=== Begin Enclosure ===
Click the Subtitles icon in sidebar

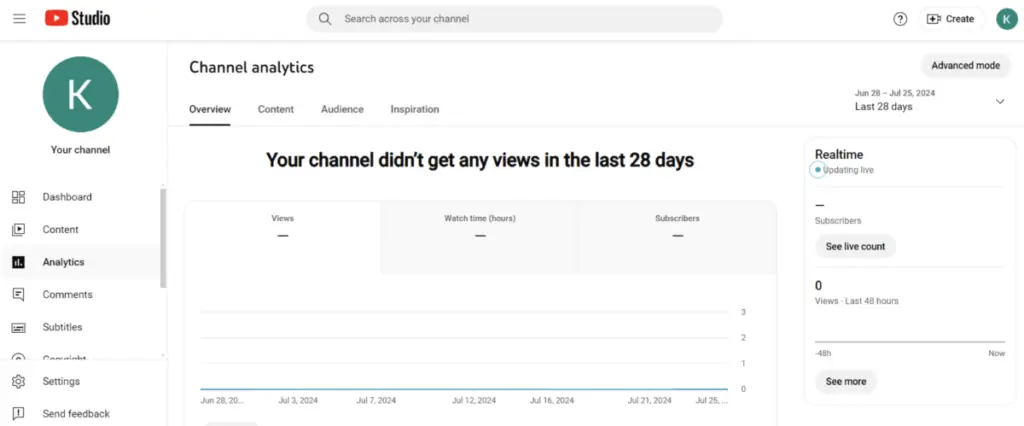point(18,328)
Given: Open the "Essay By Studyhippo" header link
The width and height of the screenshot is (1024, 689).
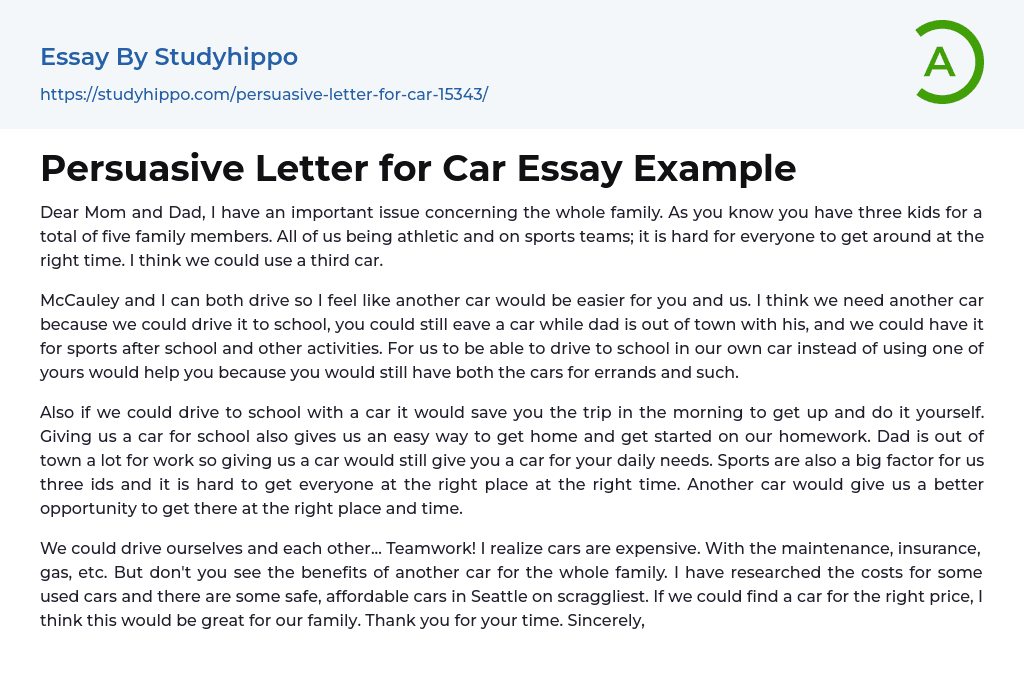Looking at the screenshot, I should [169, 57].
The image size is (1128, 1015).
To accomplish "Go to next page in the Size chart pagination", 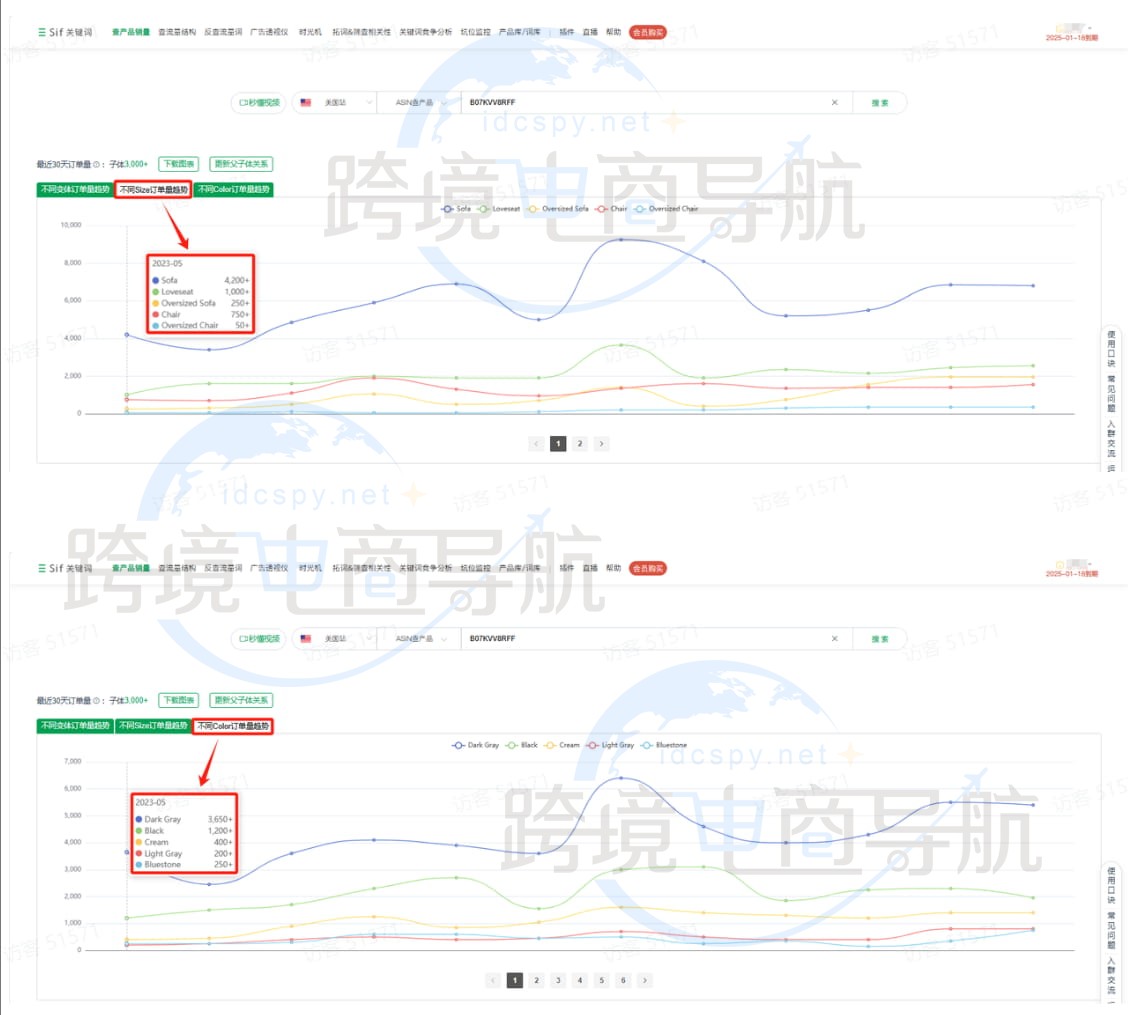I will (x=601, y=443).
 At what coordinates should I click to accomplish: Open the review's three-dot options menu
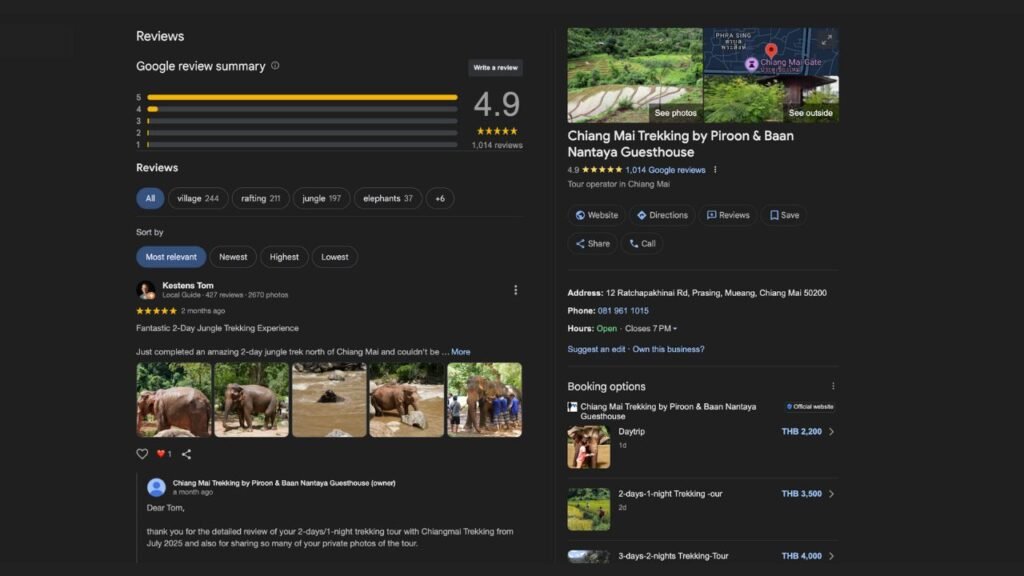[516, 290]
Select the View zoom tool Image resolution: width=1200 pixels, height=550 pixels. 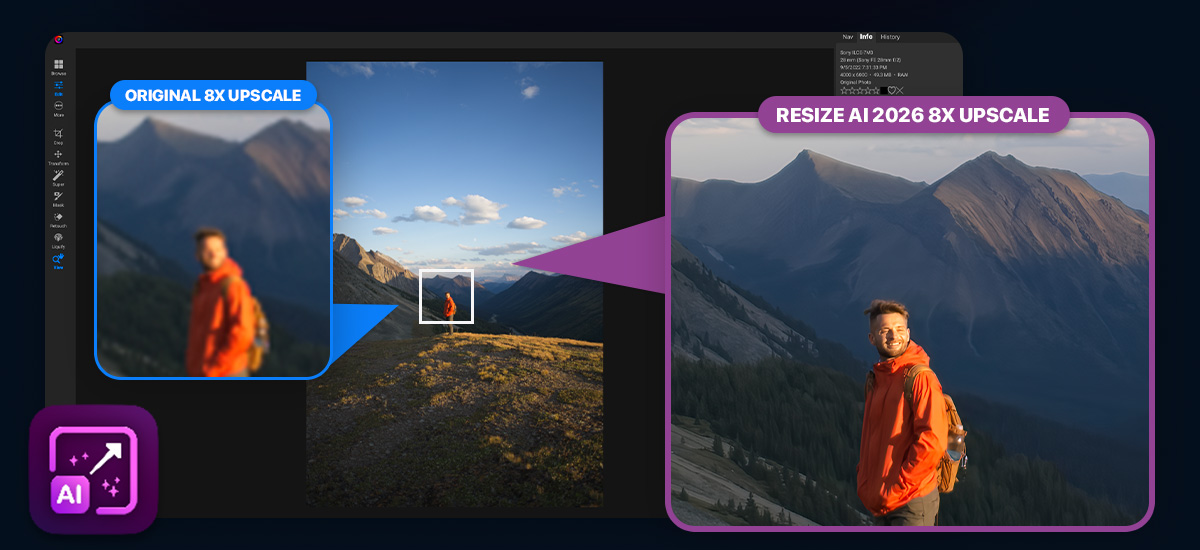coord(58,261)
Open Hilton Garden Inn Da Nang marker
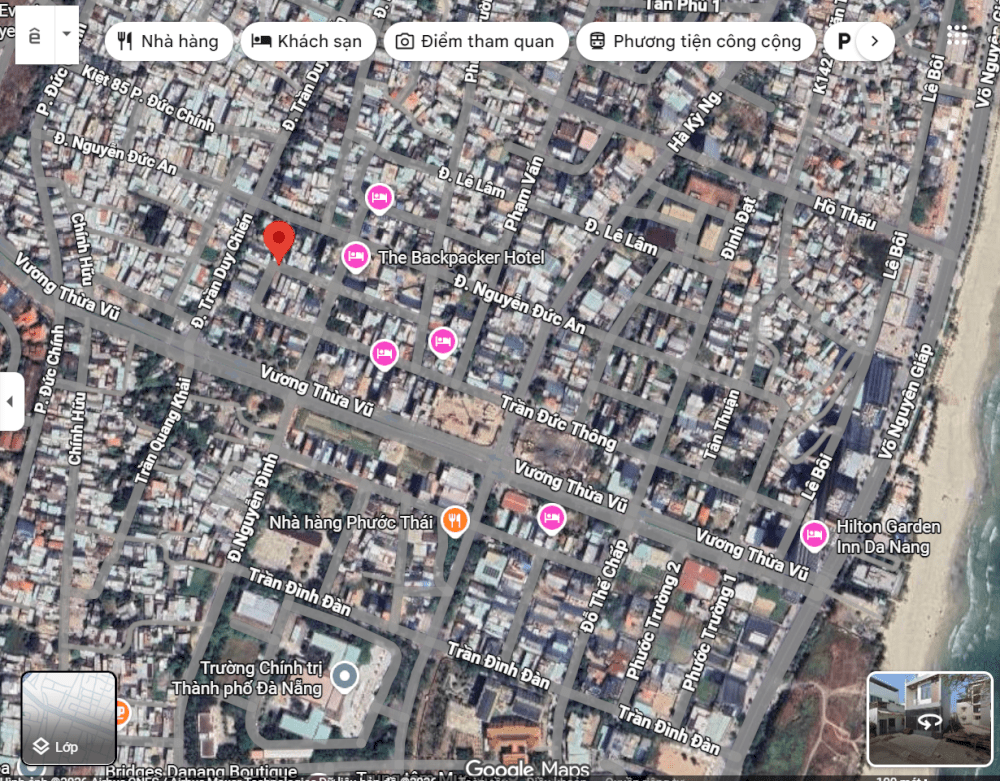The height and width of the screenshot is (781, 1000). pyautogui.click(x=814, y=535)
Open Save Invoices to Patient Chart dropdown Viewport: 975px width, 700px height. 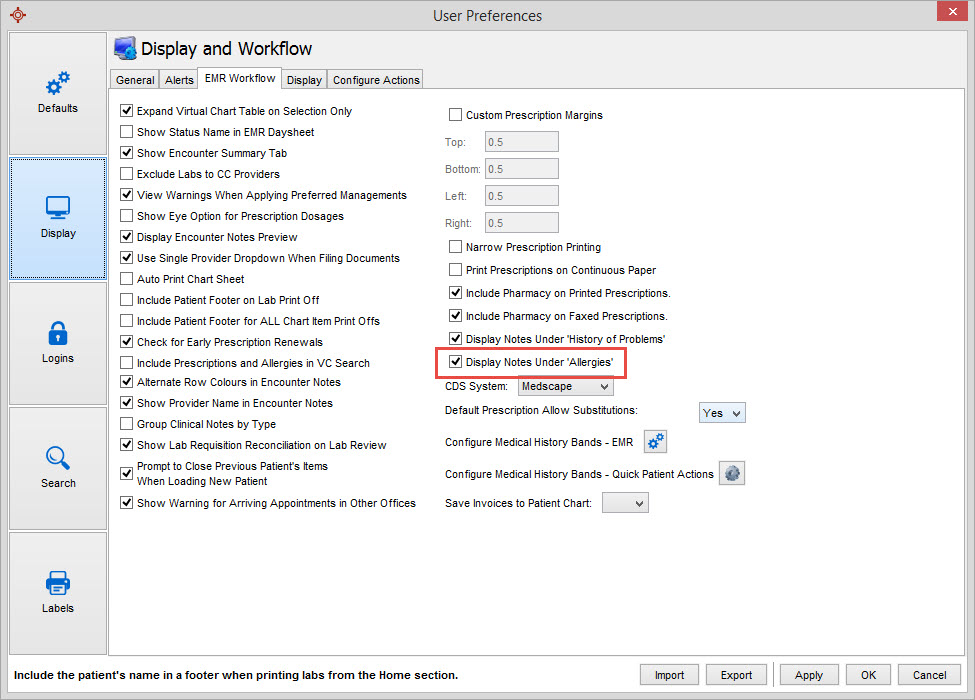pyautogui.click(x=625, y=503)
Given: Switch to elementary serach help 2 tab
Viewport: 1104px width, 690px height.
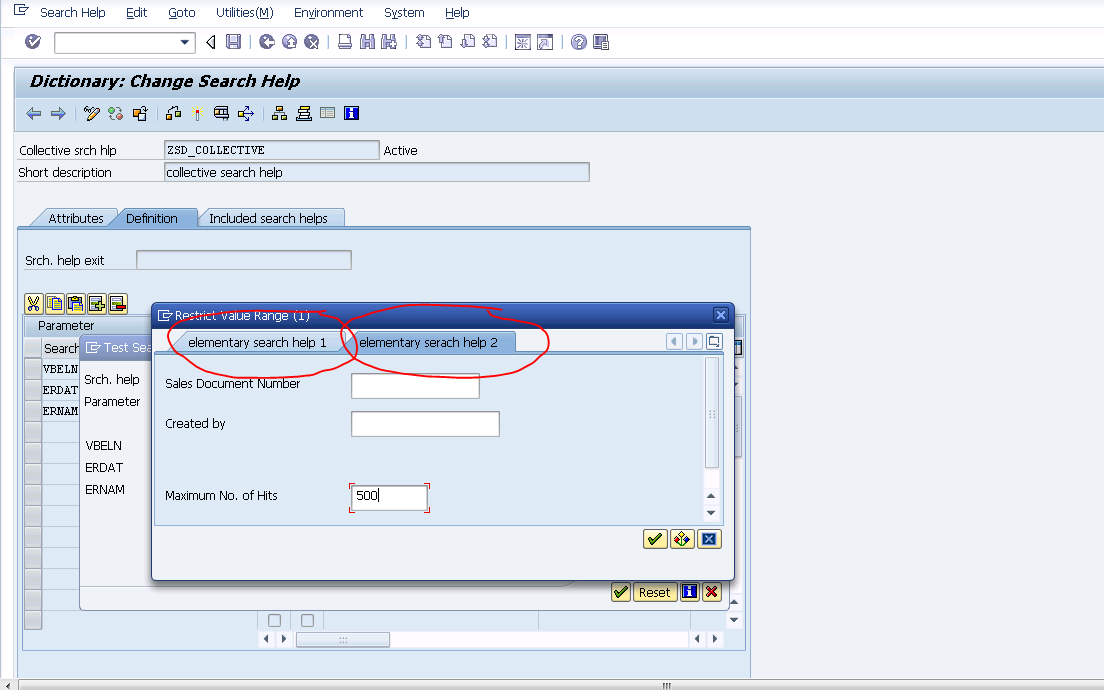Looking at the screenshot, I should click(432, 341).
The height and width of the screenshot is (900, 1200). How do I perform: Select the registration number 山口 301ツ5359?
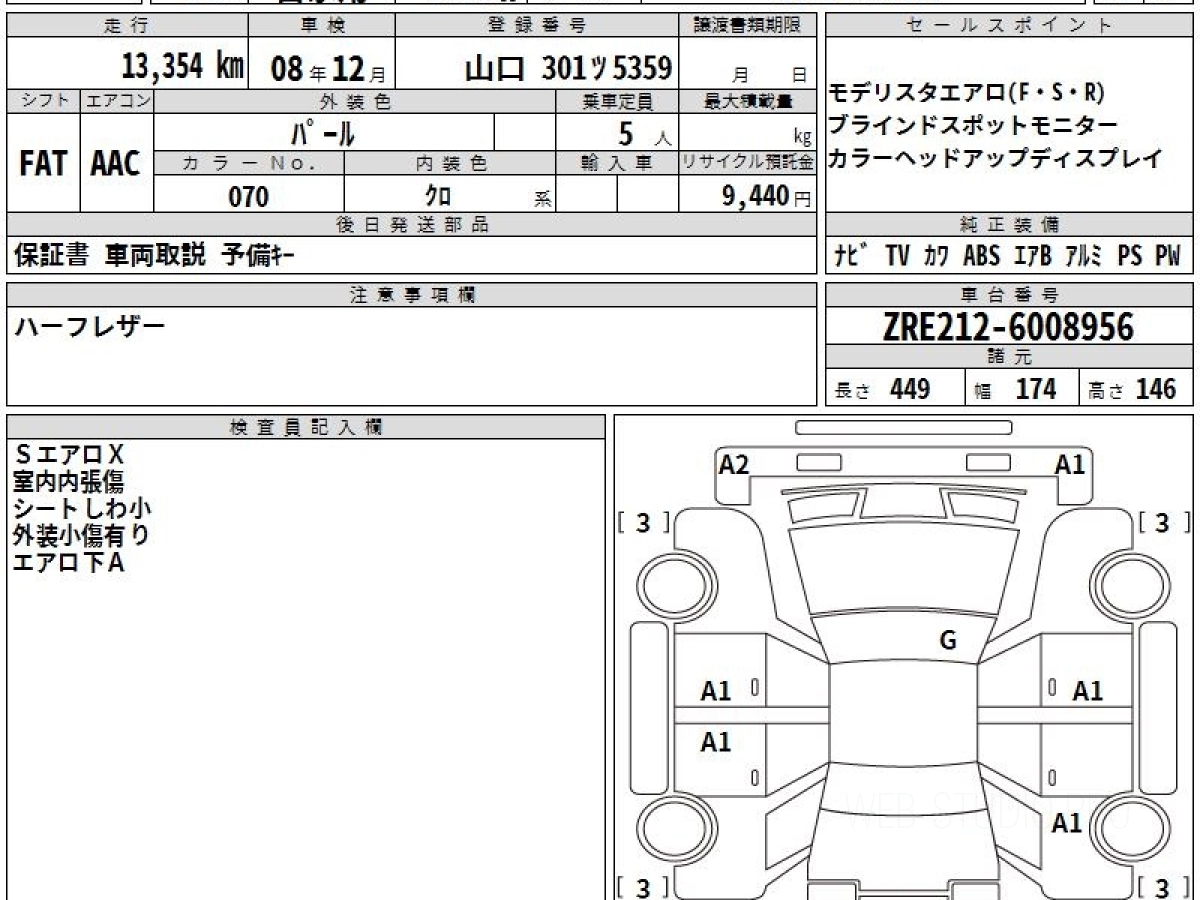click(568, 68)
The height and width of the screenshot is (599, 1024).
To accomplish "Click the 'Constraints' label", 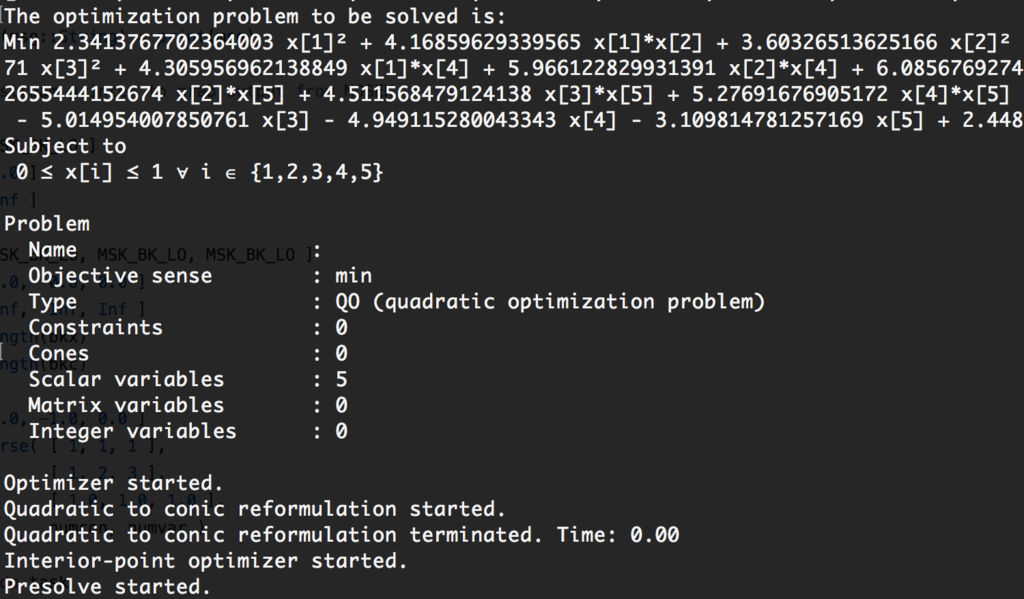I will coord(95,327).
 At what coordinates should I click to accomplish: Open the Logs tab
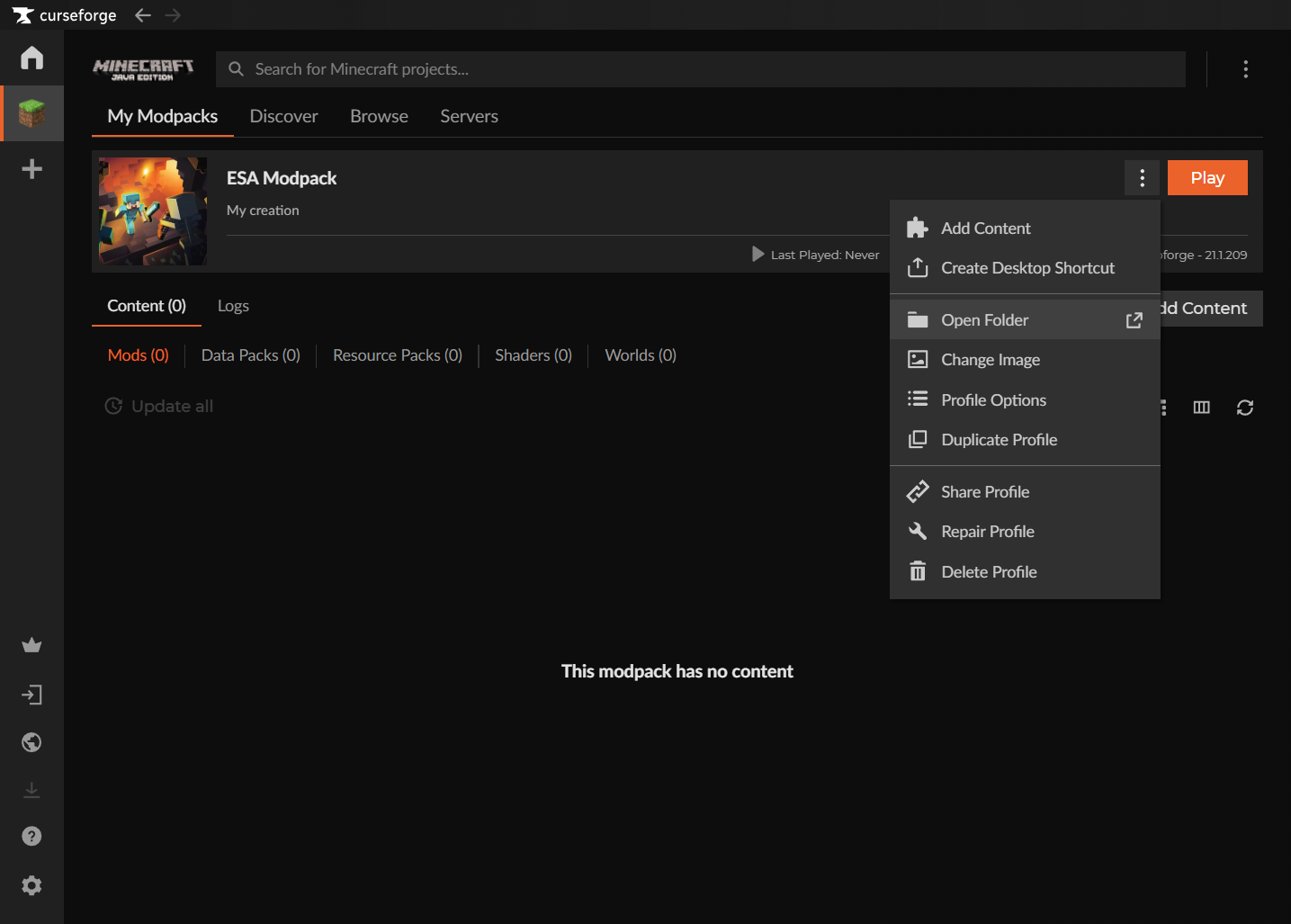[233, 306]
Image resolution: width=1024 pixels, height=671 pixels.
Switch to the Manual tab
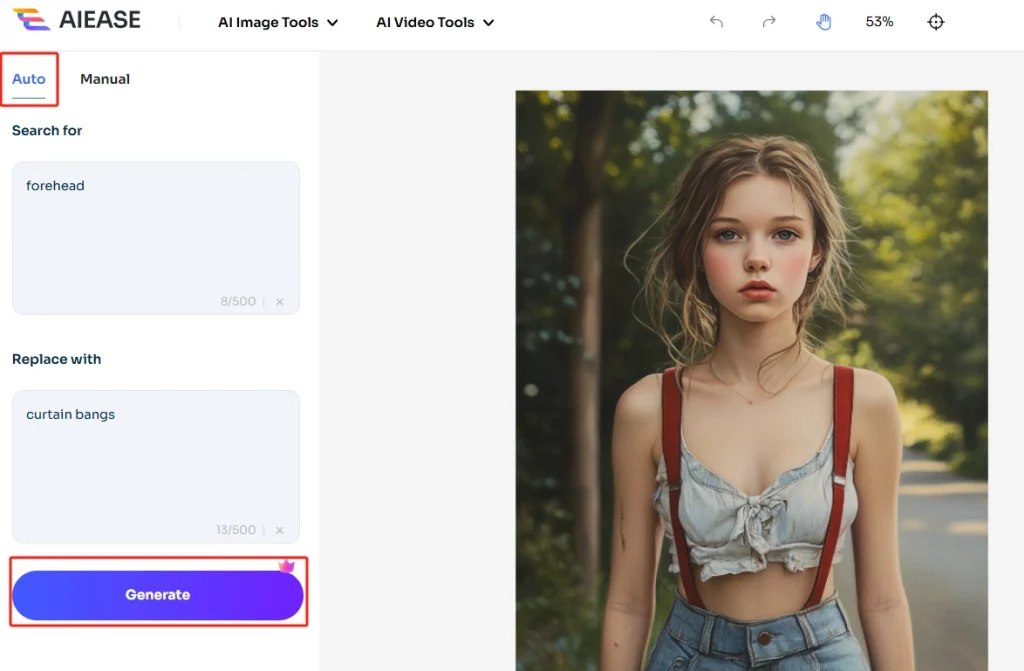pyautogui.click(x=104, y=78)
=== End Enclosure ===
**WORK TO BE COMPLETED**
Pick from the records each line that contains the word "Given" and show it.

**ANSWER TO THIS PROBLEM**
Given: Open the "Essay By Studyhippo" header link
Given: Switch to elementary serach help 2 tab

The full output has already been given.